I'm more of an incrementalist in my approach. You do not need to start out with every tool in the book, as you would never introduce all the tools at once and confuse the child over which tool to do what. With that said, however, a basic pull type saw, a small block plane, a knife, and a hammer are enough to get going, provided you have some way to hold the wood so it can be safely cut. Tomorrow I'll raise the issue of vices and clamps. Instead of having individual workbenches, each with its own set of tools, tools at Clear Spring School are kept on racks, and tools that have less frequent use can be in smaller numbers to be shared.
For years, I've used Vaughan and Bushnell Bear Saws in the school wood shop. And over the next few days, I'll focus on one type of tool at a time. One of the advantages of the Bear saw is that it's of Japanese deign so that it works on the pull rather than push, and it has smaller teeth to make a lighter cut than a more conventional western hand saw. Also useful are coping saws. They present a bit of confusion in their use because they can make a curving cut, but the thin blade passes easily through wood without the binding that comes from a wider blade in inexperienced hands.
It is funny how easily a saw will cut wood, but how difficult it can become if you begin by awkwardly twisting the saw this way and that, making the work so much more difficult for yourself. Students can end up fighting the tool rather than fighting for the control of their attention in the first place. So the big challenge is not mastery of the saw, but mastery of the hand and mind holding the saw.
One of the benefits of woodworking is that children must become more aware of their own bodies to do it. In order for a saw to pass straight through wood, or along a marked line posture is important as is smooth motion and steady control of the limbs. The cultivation of the power of attention is an aspect of development that takes place through woodworking that applies to every other activity in school and in life.

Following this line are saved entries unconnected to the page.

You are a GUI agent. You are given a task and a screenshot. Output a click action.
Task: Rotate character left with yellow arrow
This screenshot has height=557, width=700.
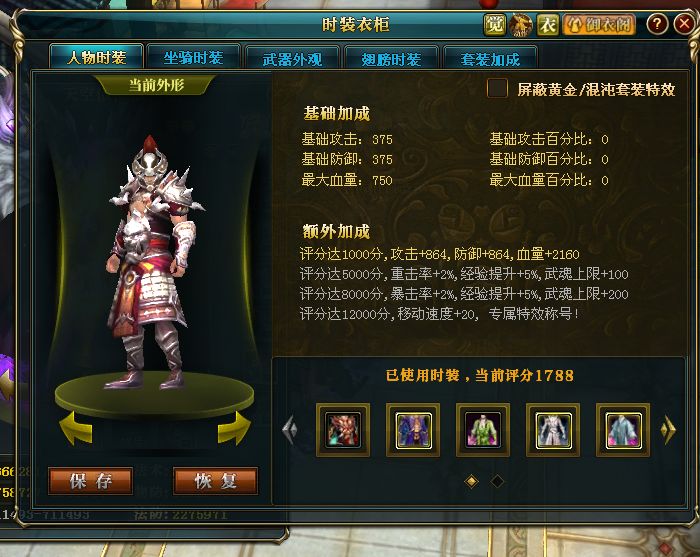coord(76,428)

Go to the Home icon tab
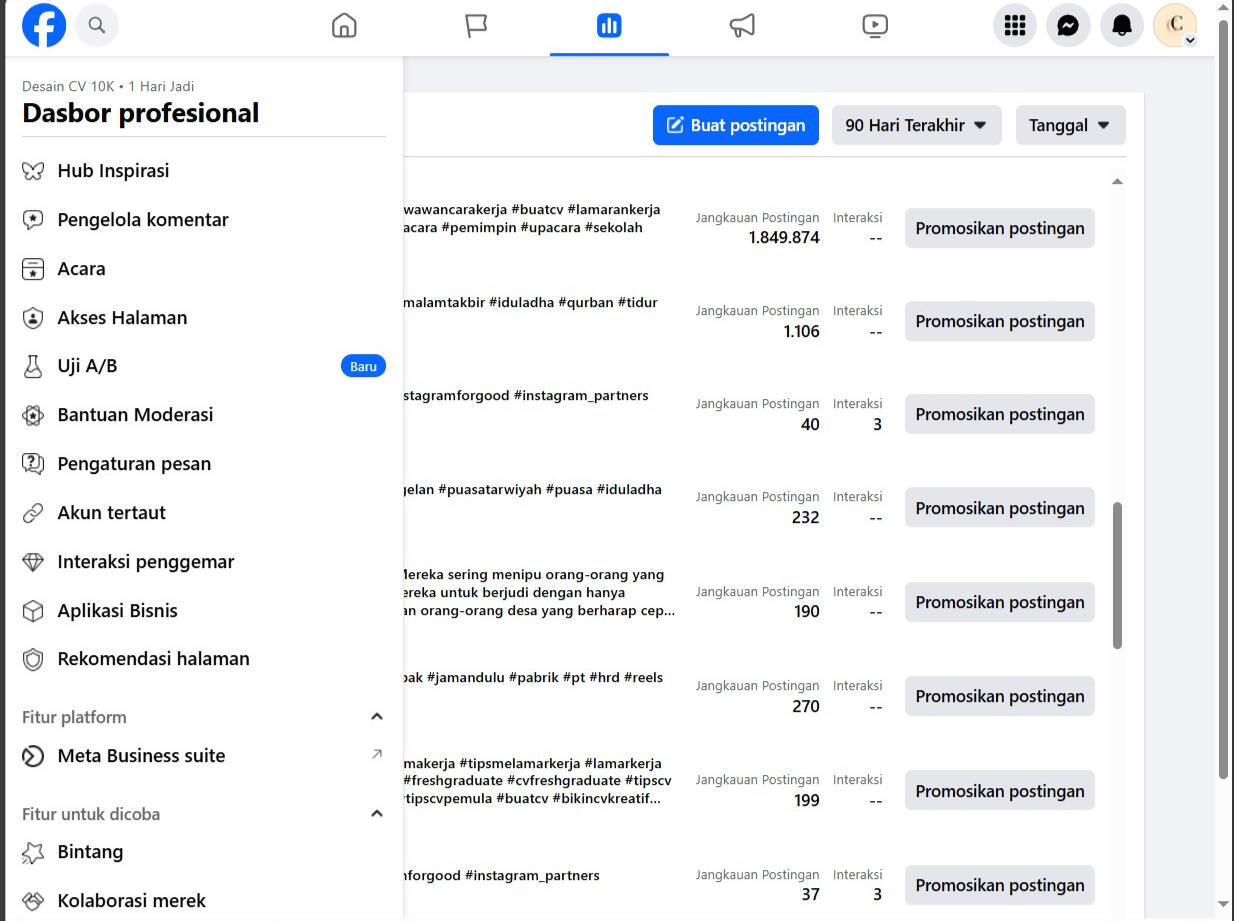344,26
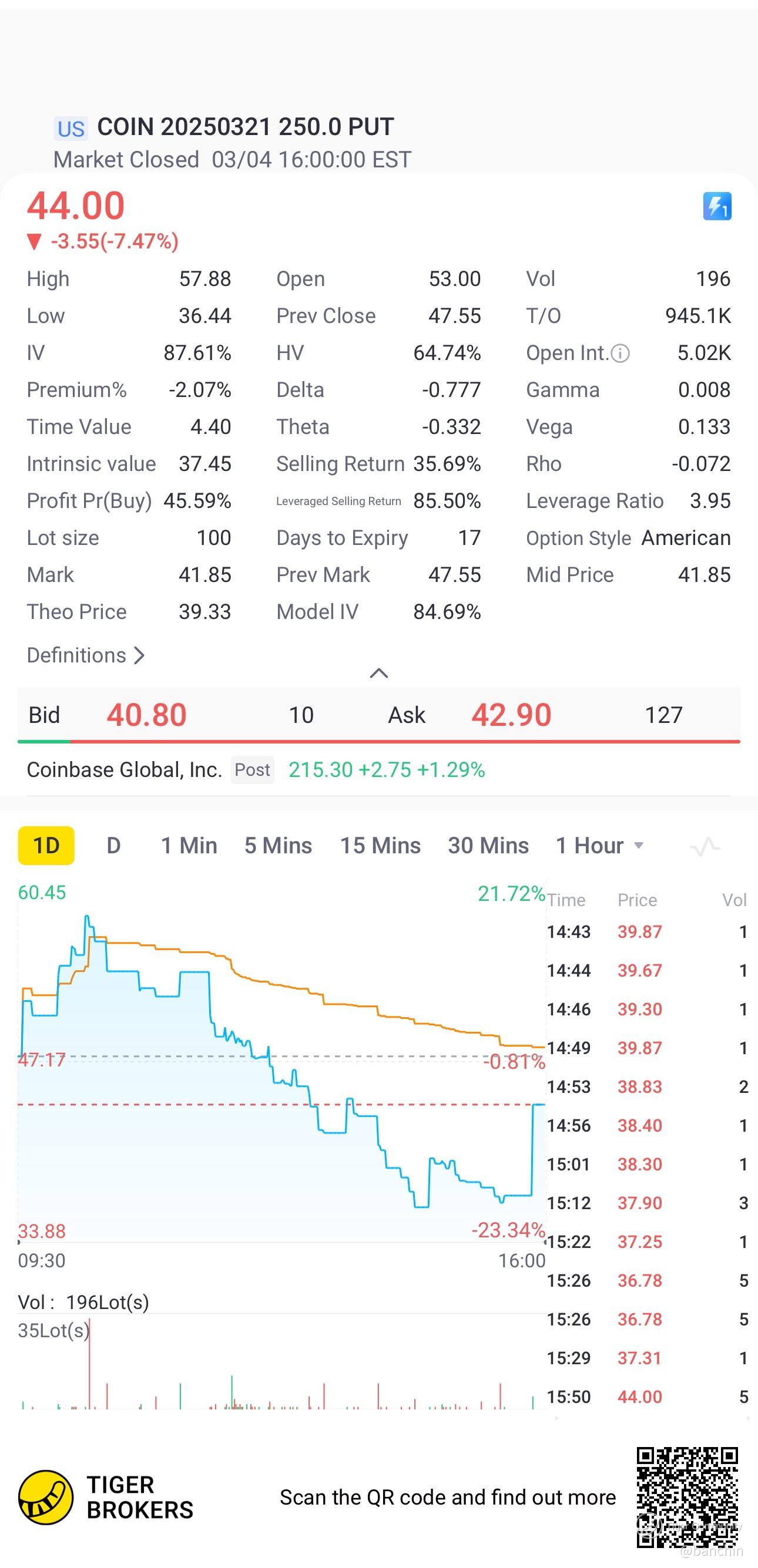
Task: Select the 1 Min interval tab
Action: (189, 846)
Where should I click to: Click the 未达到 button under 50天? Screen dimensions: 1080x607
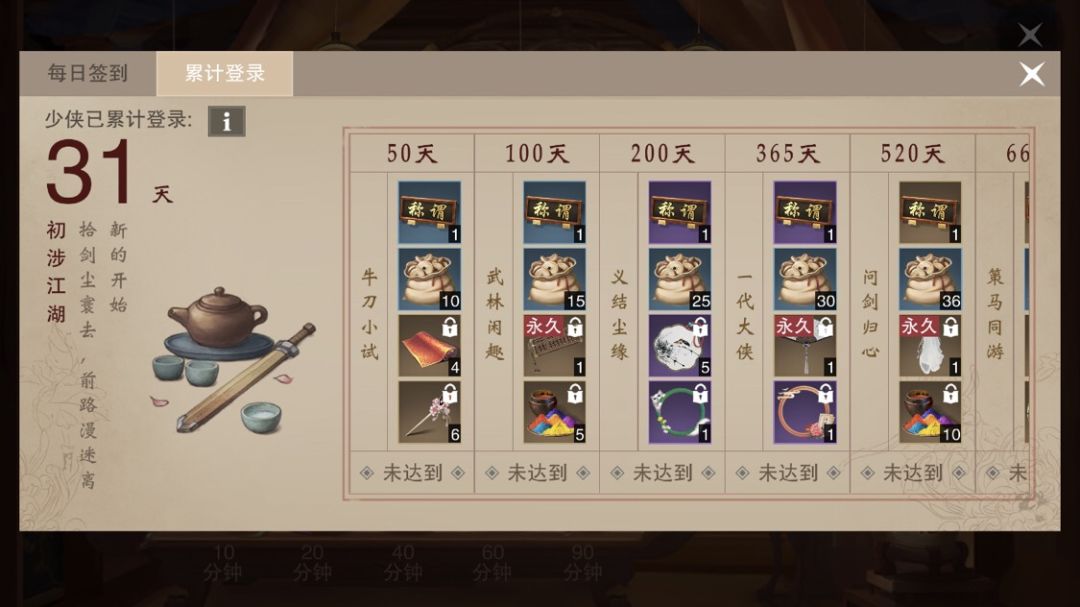(x=412, y=473)

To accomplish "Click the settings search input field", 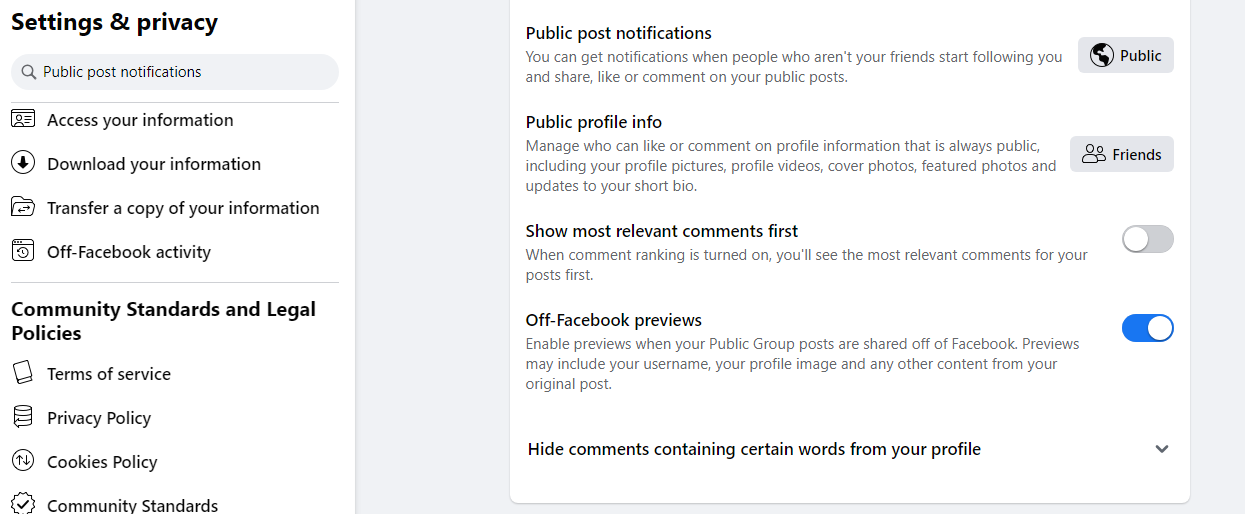I will click(x=185, y=72).
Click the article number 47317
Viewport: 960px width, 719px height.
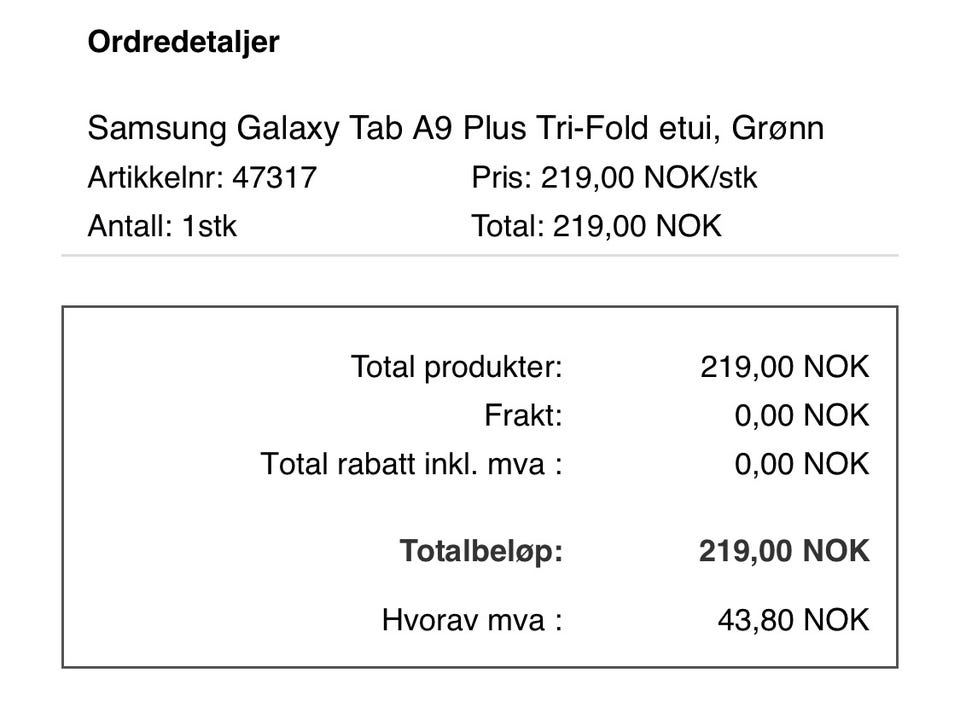(274, 178)
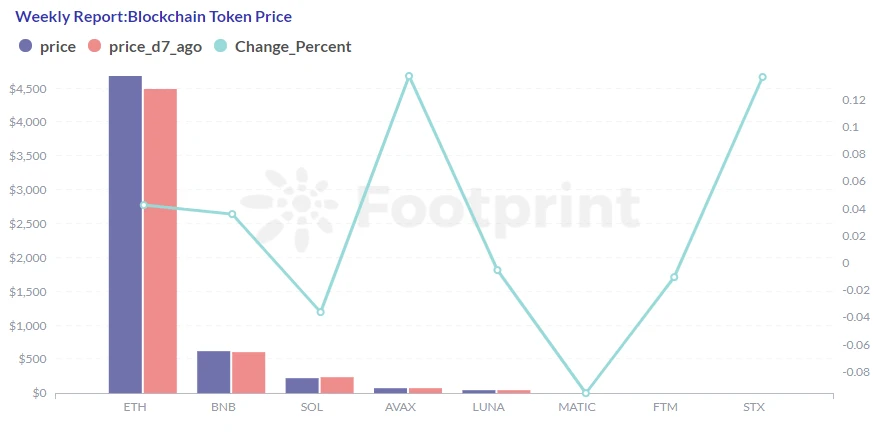Click the SOL Change_Percent line point
The image size is (892, 434).
coord(320,312)
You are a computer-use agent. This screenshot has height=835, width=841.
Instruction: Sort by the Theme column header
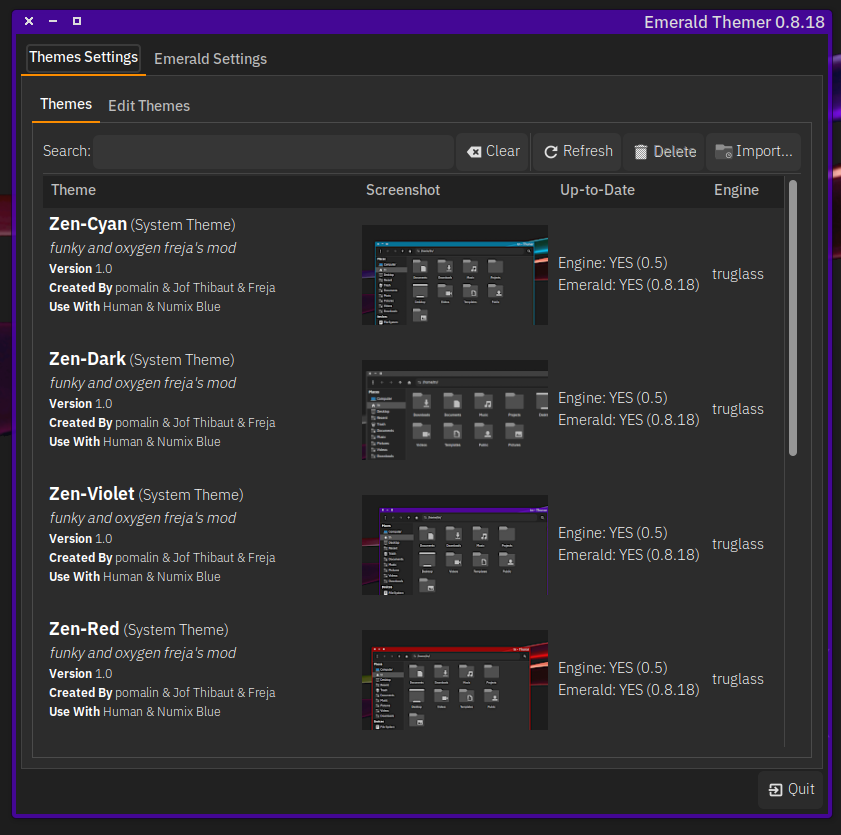(x=73, y=190)
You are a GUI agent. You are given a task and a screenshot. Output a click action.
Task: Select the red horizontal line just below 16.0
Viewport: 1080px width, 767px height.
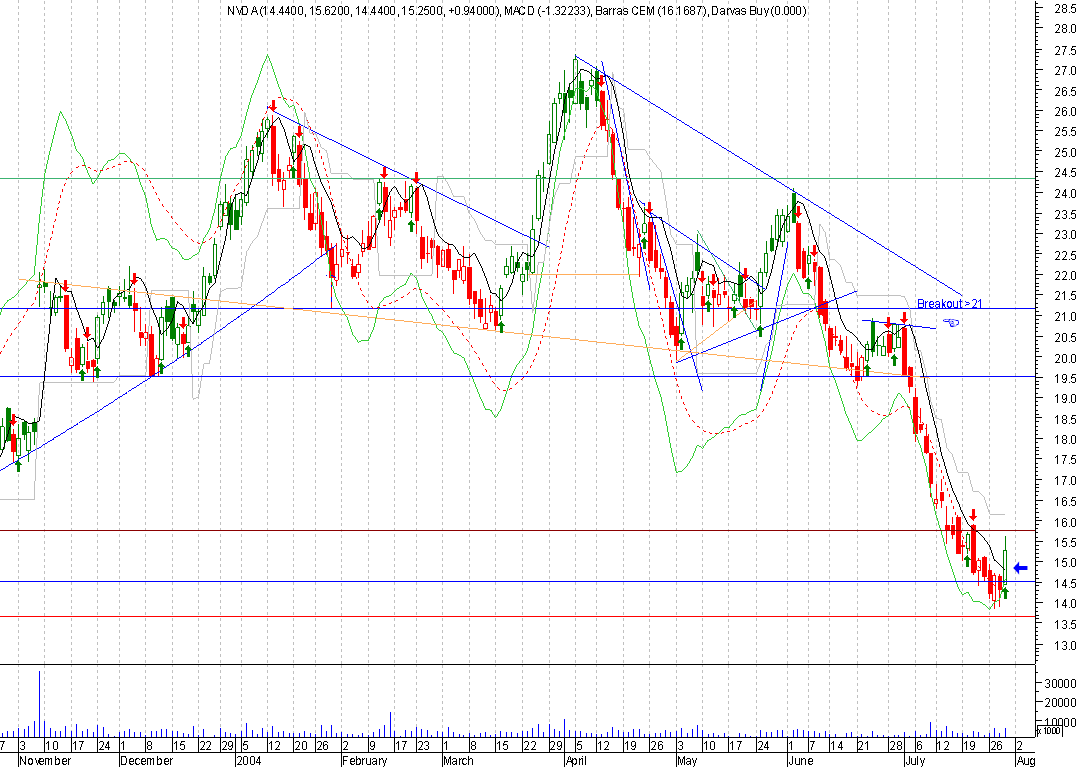pyautogui.click(x=500, y=531)
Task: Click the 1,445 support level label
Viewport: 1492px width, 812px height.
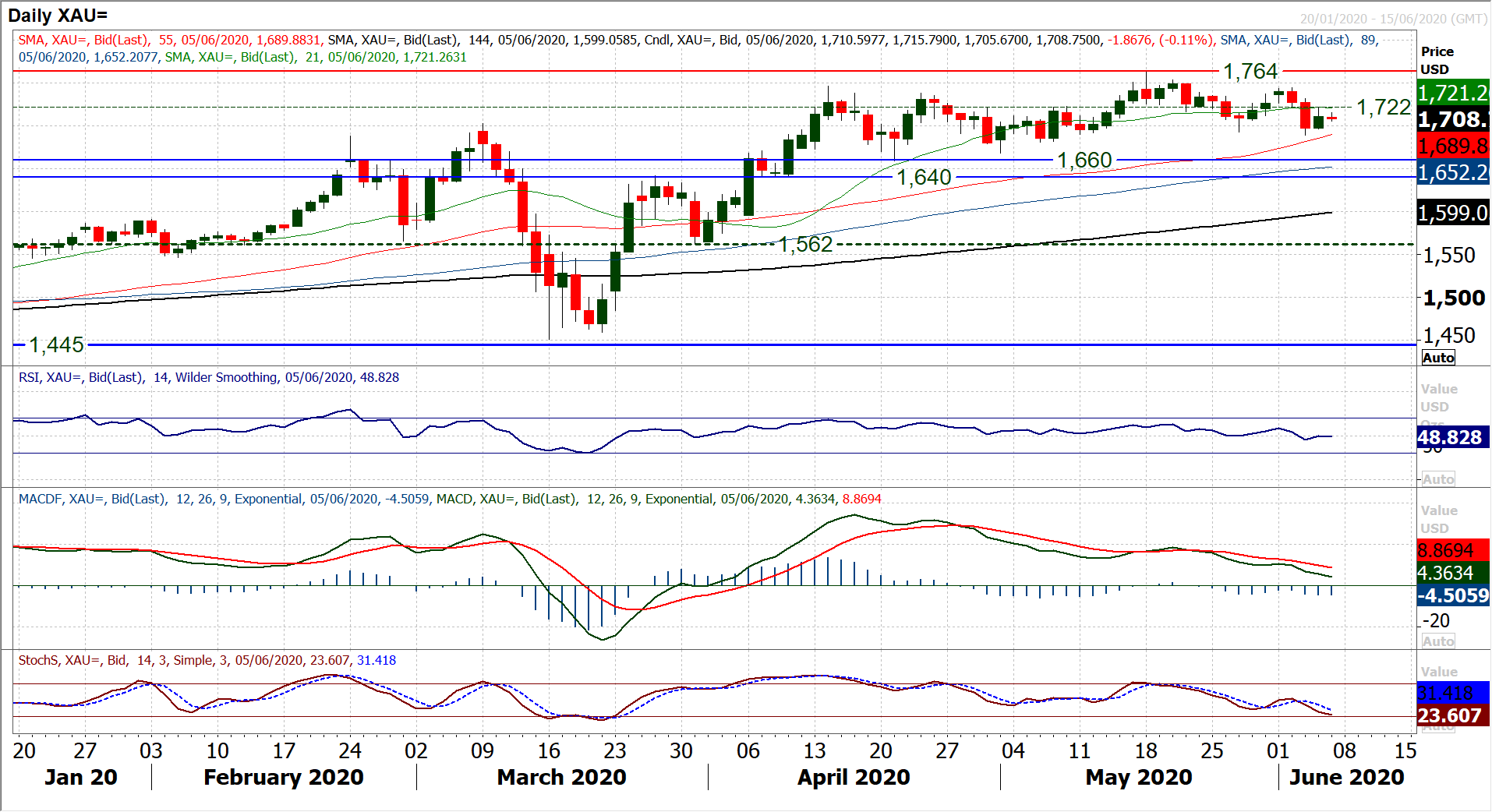Action: [x=56, y=345]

I will come up with a selected tool list and approximate cost, keeping in mind, however that the world is full of unused tools that can be acquired for less than one might think.
Yesterday in the wood shop, my first through 6th grade students worked on projects that they decided for themselves. One 5th grade student, having made a doll house for his sister on Monday, decided to make furniture and a doll today. Part of the challenge a teacher faces in wood shop is to watch over safety but avoid interfering with the student's opportunity for discovery. A first grader insisted that glue enough would hold the house she was making together. After the glued pieces kept sliding apart and falling, she asked, "How can I do this?" "Would you like to try nails," I asked? You can see her success in the photo above.
It is always a mistake for a teacher to walk into a classroom, unprepared. It is also a mistake to insist that the teacher's lesson stand in the way of real learning. Instruction should come when the child asks for it, proving him or herself ready.
Doug Stowe's WOH Articles and Papers, and could keep an enthusiast reading for a week. It includes youtube videos, articles about woodworking education I wrote for various magazines, and scholarly articles I presented at conferences in Finland and Sweden. All of these papers are hosted in a folder on my website: dougstowe.com
In addition to classes at the Clear Spring School, I've finished my scissor tail box guitar, so it and a few others are ready to ship to my publisher for the cover photography. I made tail pieces for 4 guitars today, and after nuts and bridges are made, those too, will be ready for strings.
Make, fix, create, and offer others the chance to learn likewise.